PROBLEM DETAILS:
Rewrite the records below, swapping every occurrence of "GUI agent" for "interface agent" and leaving everything else unchanged.

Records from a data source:
## start

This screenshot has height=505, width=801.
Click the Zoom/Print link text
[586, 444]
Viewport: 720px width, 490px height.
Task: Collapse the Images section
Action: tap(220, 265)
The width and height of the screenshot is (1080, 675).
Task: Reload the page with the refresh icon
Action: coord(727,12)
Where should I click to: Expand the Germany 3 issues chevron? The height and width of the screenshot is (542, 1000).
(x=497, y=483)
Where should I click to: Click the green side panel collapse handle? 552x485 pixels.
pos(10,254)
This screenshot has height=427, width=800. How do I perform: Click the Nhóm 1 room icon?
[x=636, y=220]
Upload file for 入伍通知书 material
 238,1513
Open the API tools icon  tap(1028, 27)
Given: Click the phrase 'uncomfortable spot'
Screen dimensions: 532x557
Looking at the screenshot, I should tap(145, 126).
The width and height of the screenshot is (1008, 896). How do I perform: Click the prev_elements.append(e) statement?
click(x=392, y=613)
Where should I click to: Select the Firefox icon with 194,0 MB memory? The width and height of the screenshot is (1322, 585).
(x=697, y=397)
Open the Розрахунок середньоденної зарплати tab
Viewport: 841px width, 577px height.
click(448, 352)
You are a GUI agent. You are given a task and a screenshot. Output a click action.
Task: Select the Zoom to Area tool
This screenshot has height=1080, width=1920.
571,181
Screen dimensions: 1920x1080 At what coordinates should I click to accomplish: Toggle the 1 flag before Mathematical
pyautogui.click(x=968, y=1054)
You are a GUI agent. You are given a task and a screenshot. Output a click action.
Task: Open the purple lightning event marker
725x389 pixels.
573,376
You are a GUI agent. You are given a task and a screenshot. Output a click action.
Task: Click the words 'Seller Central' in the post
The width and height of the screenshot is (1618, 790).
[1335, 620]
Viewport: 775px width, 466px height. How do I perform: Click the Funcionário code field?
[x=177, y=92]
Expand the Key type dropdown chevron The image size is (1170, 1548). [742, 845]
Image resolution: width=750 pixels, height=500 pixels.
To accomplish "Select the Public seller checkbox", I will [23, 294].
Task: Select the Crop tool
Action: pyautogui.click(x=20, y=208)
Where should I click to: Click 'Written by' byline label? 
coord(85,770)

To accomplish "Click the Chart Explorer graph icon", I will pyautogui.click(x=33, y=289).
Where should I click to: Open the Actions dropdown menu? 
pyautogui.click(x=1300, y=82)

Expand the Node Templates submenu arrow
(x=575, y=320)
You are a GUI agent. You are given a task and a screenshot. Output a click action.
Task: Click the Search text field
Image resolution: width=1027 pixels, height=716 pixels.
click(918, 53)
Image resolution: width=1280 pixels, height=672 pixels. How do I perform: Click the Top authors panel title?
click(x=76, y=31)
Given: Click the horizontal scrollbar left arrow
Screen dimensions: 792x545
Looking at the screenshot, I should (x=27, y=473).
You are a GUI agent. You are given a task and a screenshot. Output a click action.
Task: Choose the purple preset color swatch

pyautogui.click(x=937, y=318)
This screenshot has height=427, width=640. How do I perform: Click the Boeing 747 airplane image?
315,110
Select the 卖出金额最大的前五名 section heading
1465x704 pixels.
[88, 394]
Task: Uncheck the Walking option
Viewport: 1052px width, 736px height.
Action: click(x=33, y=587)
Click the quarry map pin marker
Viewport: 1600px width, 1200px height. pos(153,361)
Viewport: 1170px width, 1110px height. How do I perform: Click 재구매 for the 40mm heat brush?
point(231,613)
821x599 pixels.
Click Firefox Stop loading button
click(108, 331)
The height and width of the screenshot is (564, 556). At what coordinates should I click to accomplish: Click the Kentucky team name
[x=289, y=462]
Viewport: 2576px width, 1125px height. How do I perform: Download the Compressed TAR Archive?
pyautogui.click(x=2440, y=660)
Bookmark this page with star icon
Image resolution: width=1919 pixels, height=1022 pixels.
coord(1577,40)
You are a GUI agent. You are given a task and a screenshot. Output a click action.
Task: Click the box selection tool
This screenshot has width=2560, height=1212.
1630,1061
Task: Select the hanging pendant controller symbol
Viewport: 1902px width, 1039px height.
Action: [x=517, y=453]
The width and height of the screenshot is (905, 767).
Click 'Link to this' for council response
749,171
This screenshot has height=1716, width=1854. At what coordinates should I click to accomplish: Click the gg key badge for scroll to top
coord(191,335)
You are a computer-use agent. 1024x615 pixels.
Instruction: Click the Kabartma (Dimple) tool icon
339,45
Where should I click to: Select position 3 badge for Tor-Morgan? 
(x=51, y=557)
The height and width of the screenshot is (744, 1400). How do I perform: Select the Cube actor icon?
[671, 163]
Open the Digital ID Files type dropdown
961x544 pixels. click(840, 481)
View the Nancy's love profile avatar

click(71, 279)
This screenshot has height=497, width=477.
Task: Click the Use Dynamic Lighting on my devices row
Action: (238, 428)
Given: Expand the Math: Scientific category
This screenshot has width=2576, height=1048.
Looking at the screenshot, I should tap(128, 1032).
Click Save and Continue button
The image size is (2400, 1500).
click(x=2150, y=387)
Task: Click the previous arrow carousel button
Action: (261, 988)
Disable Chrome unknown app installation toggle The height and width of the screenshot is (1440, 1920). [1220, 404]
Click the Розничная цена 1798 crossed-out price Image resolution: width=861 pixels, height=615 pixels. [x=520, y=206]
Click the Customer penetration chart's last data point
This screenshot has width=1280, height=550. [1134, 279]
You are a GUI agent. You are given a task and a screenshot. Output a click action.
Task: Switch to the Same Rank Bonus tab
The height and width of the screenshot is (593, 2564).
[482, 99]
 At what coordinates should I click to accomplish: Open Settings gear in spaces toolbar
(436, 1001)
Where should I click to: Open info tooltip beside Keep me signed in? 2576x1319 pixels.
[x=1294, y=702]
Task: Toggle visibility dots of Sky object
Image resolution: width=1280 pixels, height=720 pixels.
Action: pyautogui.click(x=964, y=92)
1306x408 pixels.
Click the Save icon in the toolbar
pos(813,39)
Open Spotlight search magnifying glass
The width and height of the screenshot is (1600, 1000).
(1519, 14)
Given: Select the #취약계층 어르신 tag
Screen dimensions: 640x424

## end

TASK SOLUTION:
This screenshot has height=505, width=801.
Click the Zoom/Print link text
[586, 444]
Viewport: 720px width, 490px height.
Task: Collapse the Images section
Action: tap(220, 265)
The width and height of the screenshot is (1080, 675).
Task: Reload the page with the refresh icon
Action: coord(727,12)
Where should I click to: Expand the Germany 3 issues chevron? The height and width of the screenshot is (542, 1000).
(x=497, y=483)
Where should I click to: Click the green side panel collapse handle? 552x485 pixels.
pos(10,254)
This screenshot has height=427, width=800. How do I perform: Click the Nhóm 1 room icon?
[x=636, y=220]
Upload file for 入伍通知书 material
 238,1513
Open the API tools icon  tap(1028, 27)
Given: Click the phrase 'uncomfortable spot'
Screen dimensions: 532x557
Looking at the screenshot, I should tap(145, 126).
The width and height of the screenshot is (1008, 896). How do I perform: Click the prev_elements.append(e) statement?
click(x=392, y=613)
Where should I click to: Select the Firefox icon with 194,0 MB memory? The width and height of the screenshot is (1322, 585).
(x=697, y=397)
Open the Розрахунок середньоденної зарплати tab
Viewport: 841px width, 577px height.
click(448, 352)
You are a interface agent. You are given a task and a screenshot. Output a click action.
Task: Select the Zoom to Area tool
This screenshot has height=1080, width=1920.
571,181
Screen dimensions: 1920x1080 At what coordinates should I click to accomplish: Toggle the 1 flag before Mathematical
pyautogui.click(x=968, y=1054)
You are a interface agent. You are given a task and a screenshot. Output a click action.
Task: Open the purple lightning event marker
725x389 pixels.
573,376
You are a interface agent. You are given a task and a screenshot. Output a click action.
Task: Click the words 'Seller Central' in the post
The width and height of the screenshot is (1618, 790).
[1335, 620]
Viewport: 775px width, 466px height. How do I perform: Click the Funcionário code field?
[x=177, y=92]
Expand the Key type dropdown chevron The image size is (1170, 1548). [742, 845]
Image resolution: width=750 pixels, height=500 pixels.
To accomplish "Select the Public seller checkbox", I will [23, 294].
Task: Select the Crop tool
Action: pyautogui.click(x=20, y=208)
Where should I click to: Click 'Written by' byline label? 
coord(85,770)

To accomplish "Click the Chart Explorer graph icon", I will pyautogui.click(x=33, y=289).
Where should I click to: Open the Actions dropdown menu? 
pyautogui.click(x=1300, y=82)

Expand the Node Templates submenu arrow
(x=575, y=320)
You are a interface agent. You are given a task and a screenshot. Output a click action.
Task: Click the Search text field
Image resolution: width=1027 pixels, height=716 pixels.
click(918, 53)
Image resolution: width=1280 pixels, height=672 pixels. How do I perform: Click the Top authors panel title?
click(x=76, y=31)
Given: Click the horizontal scrollbar left arrow
Screen dimensions: 792x545
Looking at the screenshot, I should (x=27, y=473).
You are a interface agent. You are given a task and a screenshot. Output a click action.
Task: Choose the purple preset color swatch

pyautogui.click(x=937, y=318)
This screenshot has height=427, width=640. How do I perform: Click the Boeing 747 airplane image?
315,110
Select the 卖出金额最大的前五名 section heading
1465x704 pixels.
[88, 394]
Task: Uncheck the Walking option
Viewport: 1052px width, 736px height.
Action: click(x=33, y=587)
Click the quarry map pin marker
Viewport: 1600px width, 1200px height. pos(153,361)
Viewport: 1170px width, 1110px height. How do I perform: Click 재구매 for the 40mm heat brush?
point(231,613)
821x599 pixels.
Click Firefox Stop loading button
click(108, 331)
The height and width of the screenshot is (564, 556). At what coordinates should I click to accomplish: Click the Kentucky team name
[x=289, y=462]
Viewport: 2576px width, 1125px height. How do I perform: Download the Compressed TAR Archive?
pyautogui.click(x=2440, y=660)
Bookmark this page with star icon
Image resolution: width=1919 pixels, height=1022 pixels.
coord(1577,40)
You are a interface agent. You are given a task and a screenshot. Output a click action.
Task: Click the box selection tool
This screenshot has width=2560, height=1212.
1630,1061
Task: Select the hanging pendant controller symbol
Viewport: 1902px width, 1039px height.
Action: [x=517, y=453]
The width and height of the screenshot is (905, 767).
Click 'Link to this' for council response
749,171
This screenshot has height=1716, width=1854. At what coordinates should I click to accomplish: Click the gg key badge for scroll to top
coord(191,335)
You are a computer-use agent. 1024x615 pixels.
Instruction: Click the Kabartma (Dimple) tool icon
339,45
Where should I click to: Select position 3 badge for Tor-Morgan? 
(x=51, y=557)
The height and width of the screenshot is (744, 1400). How do I perform: Select the Cube actor icon?
[671, 163]
Open the Digital ID Files type dropdown
961x544 pixels. click(840, 481)
View the Nancy's love profile avatar

click(71, 279)
This screenshot has height=497, width=477.
Task: Click the Use Dynamic Lighting on my devices row
Action: (238, 428)
Given: Expand the Math: Scientific category
This screenshot has width=2576, height=1048.
Looking at the screenshot, I should tap(128, 1032).
Click Save and Continue button
The image size is (2400, 1500).
click(x=2150, y=387)
Task: Click the previous arrow carousel button
Action: (261, 988)
Disable Chrome unknown app installation toggle The height and width of the screenshot is (1440, 1920). [1220, 404]
Click the Розничная цена 1798 crossed-out price Image resolution: width=861 pixels, height=615 pixels. [x=520, y=206]
Click the Customer penetration chart's last data point
This screenshot has width=1280, height=550. [1134, 279]
You are a interface agent. You are given a task and a screenshot. Output a click action.
Task: Switch to the Same Rank Bonus tab
The height and width of the screenshot is (593, 2564).
[482, 99]
 At what coordinates should I click to accomplish: Open Settings gear in spaces toolbar
(436, 1001)
Where should I click to: Open info tooltip beside Keep me signed in? 2576x1319 pixels.
[x=1294, y=702]
Task: Toggle visibility dots of Sky object
Image resolution: width=1280 pixels, height=720 pixels.
Action: pyautogui.click(x=964, y=92)
1306x408 pixels.
Click the Save icon in the toolbar
pos(813,39)
Open Spotlight search magnifying glass
The width and height of the screenshot is (1600, 1000).
(1519, 14)
Given: Select the #취약계층 어르신 tag
Screen dimensions: 640x424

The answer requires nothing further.